Once we represent a network by a relational graph, we can measure each graph by its:
- average path length: average shortest path between any pair of nodes.
- clustering coefficient: the proportion of edges between the nodes within a given node’s neighborhood (denumerator is the total number of their possible edges), averaged over all nodes.
The search space of neural architectures is characterized by the two dimensions in this work. From Figure 3, we know that traditional graph generation algorithms only cover a small region of the design space. In contrast, this work proposes WS-flex which covers a large region of the design space.
To ensure the differences on accuracy (or error rate) come from the differences of graph structure, rather than the model capacity, the authors first compute the FLOPS (number of multiply-adds) of their baseline—a complete relational graph and use them as the reference complexity for each other network with different graph structure.
The authors conducted extensive experiments from which we can have the following conclusions (may be not that reliable IMO):
- for both fully-connected and convolutional neural networks, for both datasets, their are sweet spots on the two dimensional design space (see Fig 4 (a)(c)(f)) which are the graph structures with significantly better performance.

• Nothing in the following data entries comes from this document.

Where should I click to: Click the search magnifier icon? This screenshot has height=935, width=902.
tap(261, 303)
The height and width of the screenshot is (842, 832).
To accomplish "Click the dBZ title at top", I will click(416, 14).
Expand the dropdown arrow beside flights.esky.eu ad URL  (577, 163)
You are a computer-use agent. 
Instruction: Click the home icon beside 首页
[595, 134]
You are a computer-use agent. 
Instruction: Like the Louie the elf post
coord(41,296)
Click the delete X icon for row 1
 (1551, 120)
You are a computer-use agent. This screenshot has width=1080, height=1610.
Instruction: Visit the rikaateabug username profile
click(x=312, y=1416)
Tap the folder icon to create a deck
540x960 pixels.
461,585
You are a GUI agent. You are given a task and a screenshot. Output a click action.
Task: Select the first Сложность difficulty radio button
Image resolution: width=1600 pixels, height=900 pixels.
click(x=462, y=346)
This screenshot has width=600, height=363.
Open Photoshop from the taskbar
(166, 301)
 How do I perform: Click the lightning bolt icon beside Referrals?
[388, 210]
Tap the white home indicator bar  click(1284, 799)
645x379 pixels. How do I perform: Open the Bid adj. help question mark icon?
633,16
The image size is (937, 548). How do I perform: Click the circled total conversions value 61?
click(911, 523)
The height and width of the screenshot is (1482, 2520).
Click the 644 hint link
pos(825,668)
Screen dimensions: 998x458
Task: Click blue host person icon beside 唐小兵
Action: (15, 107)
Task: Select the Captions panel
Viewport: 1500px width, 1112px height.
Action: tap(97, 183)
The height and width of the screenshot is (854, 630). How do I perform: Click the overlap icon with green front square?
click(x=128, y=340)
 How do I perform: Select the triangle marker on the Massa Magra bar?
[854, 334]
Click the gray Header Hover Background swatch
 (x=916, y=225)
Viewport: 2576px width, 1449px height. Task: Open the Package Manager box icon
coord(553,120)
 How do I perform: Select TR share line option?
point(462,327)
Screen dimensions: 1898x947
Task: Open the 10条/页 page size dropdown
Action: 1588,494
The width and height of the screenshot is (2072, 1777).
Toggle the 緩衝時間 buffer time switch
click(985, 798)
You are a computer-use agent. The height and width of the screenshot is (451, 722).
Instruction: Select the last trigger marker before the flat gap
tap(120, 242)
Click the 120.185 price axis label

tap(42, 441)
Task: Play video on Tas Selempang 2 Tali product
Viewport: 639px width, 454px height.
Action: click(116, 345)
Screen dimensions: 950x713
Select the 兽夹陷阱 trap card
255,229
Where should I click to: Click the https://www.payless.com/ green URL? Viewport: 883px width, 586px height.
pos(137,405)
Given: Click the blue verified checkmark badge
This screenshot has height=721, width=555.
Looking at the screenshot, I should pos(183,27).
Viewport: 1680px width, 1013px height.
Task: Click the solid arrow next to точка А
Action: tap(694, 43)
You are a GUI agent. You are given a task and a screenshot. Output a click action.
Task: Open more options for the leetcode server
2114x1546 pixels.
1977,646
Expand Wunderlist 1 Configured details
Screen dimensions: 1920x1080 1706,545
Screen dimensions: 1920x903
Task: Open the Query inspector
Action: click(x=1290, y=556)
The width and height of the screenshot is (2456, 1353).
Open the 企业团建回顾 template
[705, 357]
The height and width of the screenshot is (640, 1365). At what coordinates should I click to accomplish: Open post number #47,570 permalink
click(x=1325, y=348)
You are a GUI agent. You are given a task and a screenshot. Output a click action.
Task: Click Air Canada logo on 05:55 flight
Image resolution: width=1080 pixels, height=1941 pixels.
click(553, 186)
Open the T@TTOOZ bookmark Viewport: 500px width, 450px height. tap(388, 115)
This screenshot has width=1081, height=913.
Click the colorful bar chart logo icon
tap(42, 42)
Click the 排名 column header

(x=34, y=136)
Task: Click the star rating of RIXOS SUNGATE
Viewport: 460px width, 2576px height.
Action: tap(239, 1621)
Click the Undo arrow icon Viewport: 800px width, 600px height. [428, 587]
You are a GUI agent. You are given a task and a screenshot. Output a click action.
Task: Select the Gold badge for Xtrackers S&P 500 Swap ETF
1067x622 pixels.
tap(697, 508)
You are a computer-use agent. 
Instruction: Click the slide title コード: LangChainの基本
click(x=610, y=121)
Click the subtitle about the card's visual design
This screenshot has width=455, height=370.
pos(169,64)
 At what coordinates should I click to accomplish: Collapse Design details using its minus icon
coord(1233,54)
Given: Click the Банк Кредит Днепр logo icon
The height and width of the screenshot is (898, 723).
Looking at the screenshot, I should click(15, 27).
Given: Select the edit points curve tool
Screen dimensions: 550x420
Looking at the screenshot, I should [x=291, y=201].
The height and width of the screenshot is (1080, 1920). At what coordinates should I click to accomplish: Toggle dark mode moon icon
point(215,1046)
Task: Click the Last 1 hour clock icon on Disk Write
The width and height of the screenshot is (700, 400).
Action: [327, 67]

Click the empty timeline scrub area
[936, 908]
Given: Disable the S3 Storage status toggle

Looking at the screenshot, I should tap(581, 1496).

- the accuracy (or error rate) is approximately a second-order polynomial curve along with each of the measure (see Fig 4 (b)(d)).
- the performances of different graph structures when translated into different networks over different datasets are consistent (see Fig 4 (e)).
- the sweet spots can be quickly identified, say that, instead of evaluating tremendous graph structures (here 3942), we are allowed to subsample the design space (e.g., more than 1000), and the correlation is satisfactory.
- good relational graphs perform well even at the early training epoch (here around 3 epochs), which indicates that there may be no need to carefully train each network as usual.
- the sweet spots conincide with biological neural systems to some extent.
An interesting point mentioned is:
instead of exhaustively searching over all the possible connectivity patterns, certain graph generators and graph measures could define a smooth space where the search cost could be significantly reduced.
The authors also show that the graph structure derived from learned network weights (i.e., parameters) approches the best structure along their training course. I am wondering whether it is possible to set up the relationship between network weights and the measure of the derived graph structure, so that, once we have known the sweet spot of the design space, we can add some auxilliary objective to update the network weights aiming to approach that region.